▸ PROBLEM DESCRIPTION: Transcribe every line from the one containing "Given: Click calendar icon in T AT&T row" through the end of the records below, exactly, but not the pictures.

+ + + +

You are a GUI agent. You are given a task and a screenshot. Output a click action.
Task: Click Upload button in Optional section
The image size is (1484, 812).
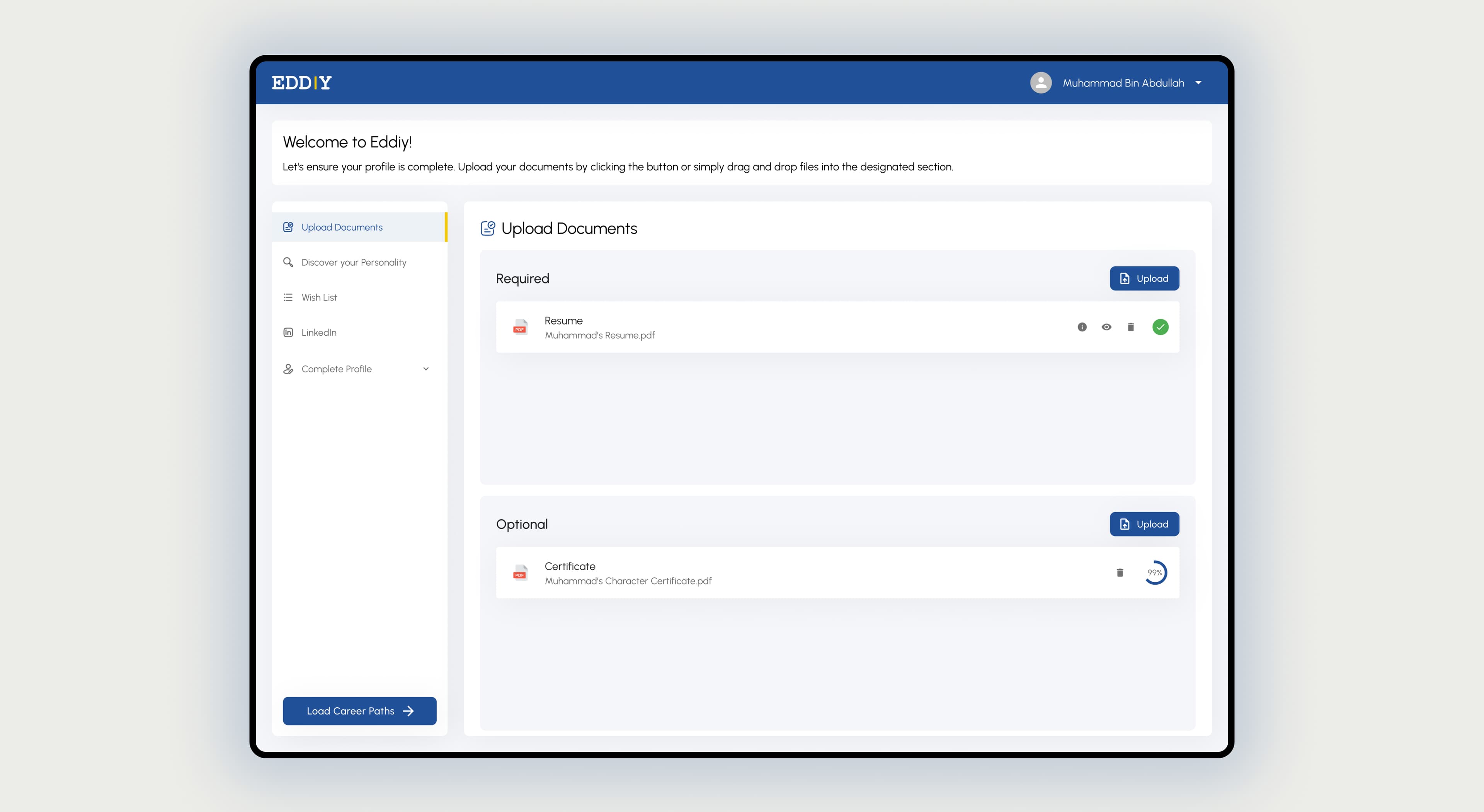(x=1144, y=524)
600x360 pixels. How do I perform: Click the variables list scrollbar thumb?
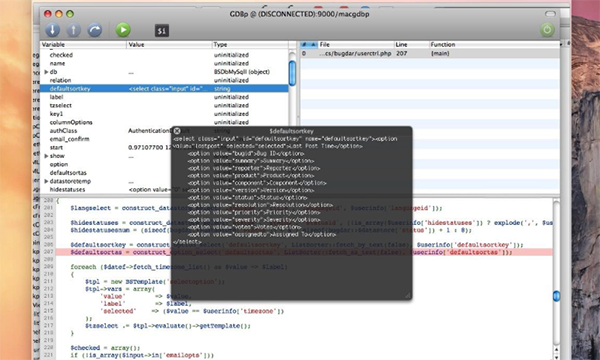click(292, 73)
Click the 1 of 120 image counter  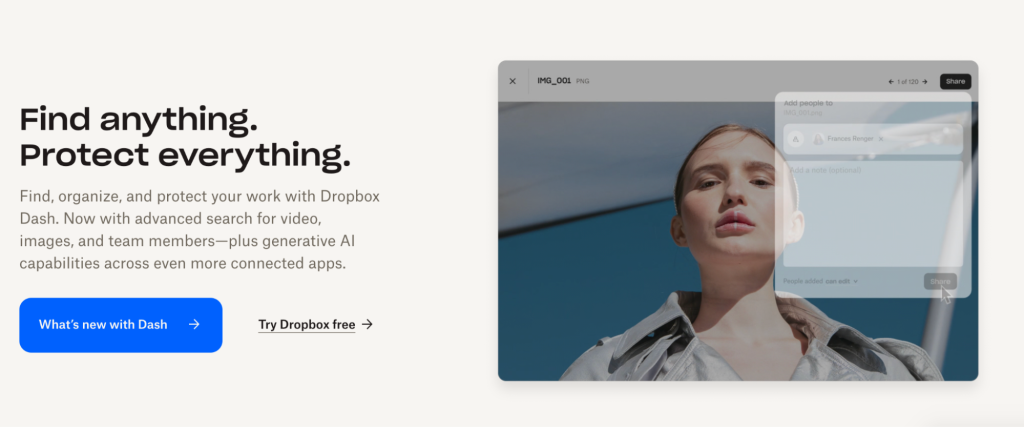[x=908, y=81]
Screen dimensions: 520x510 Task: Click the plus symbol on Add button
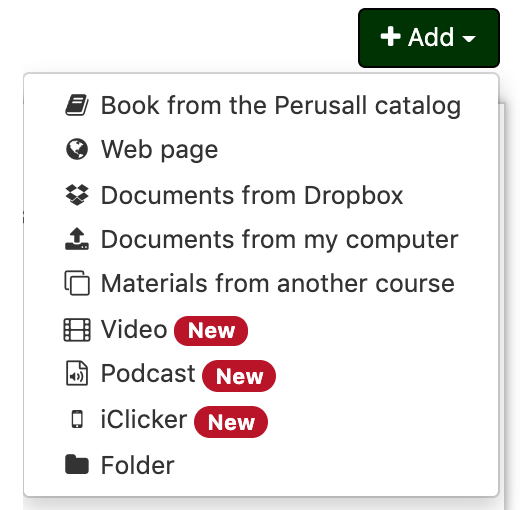pos(390,36)
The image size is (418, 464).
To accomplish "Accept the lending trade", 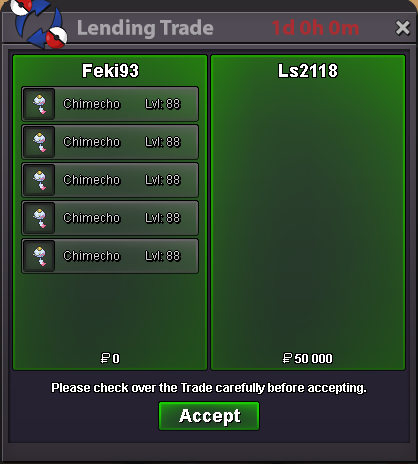I will [x=209, y=416].
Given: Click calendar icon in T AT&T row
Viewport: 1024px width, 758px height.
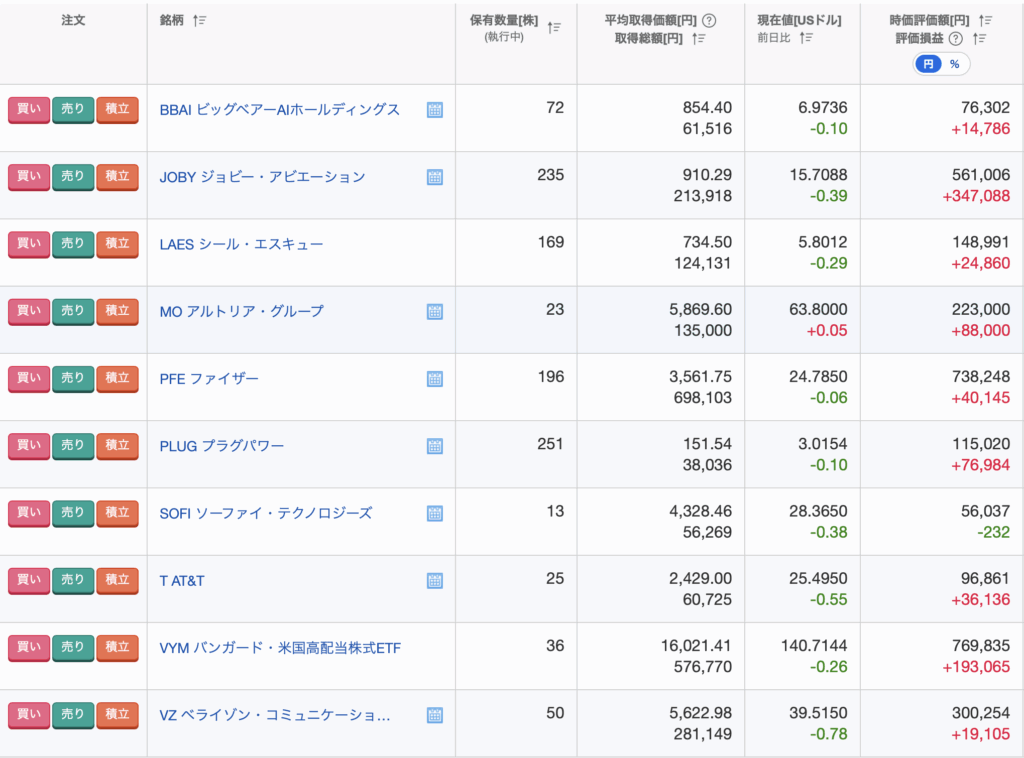Looking at the screenshot, I should pyautogui.click(x=435, y=581).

+ + + +

▸ EXERCISE OUTPUT:
Given: Click calendar icon in T AT&T row
Viewport: 1024px width, 758px height.
Looking at the screenshot, I should pyautogui.click(x=435, y=581).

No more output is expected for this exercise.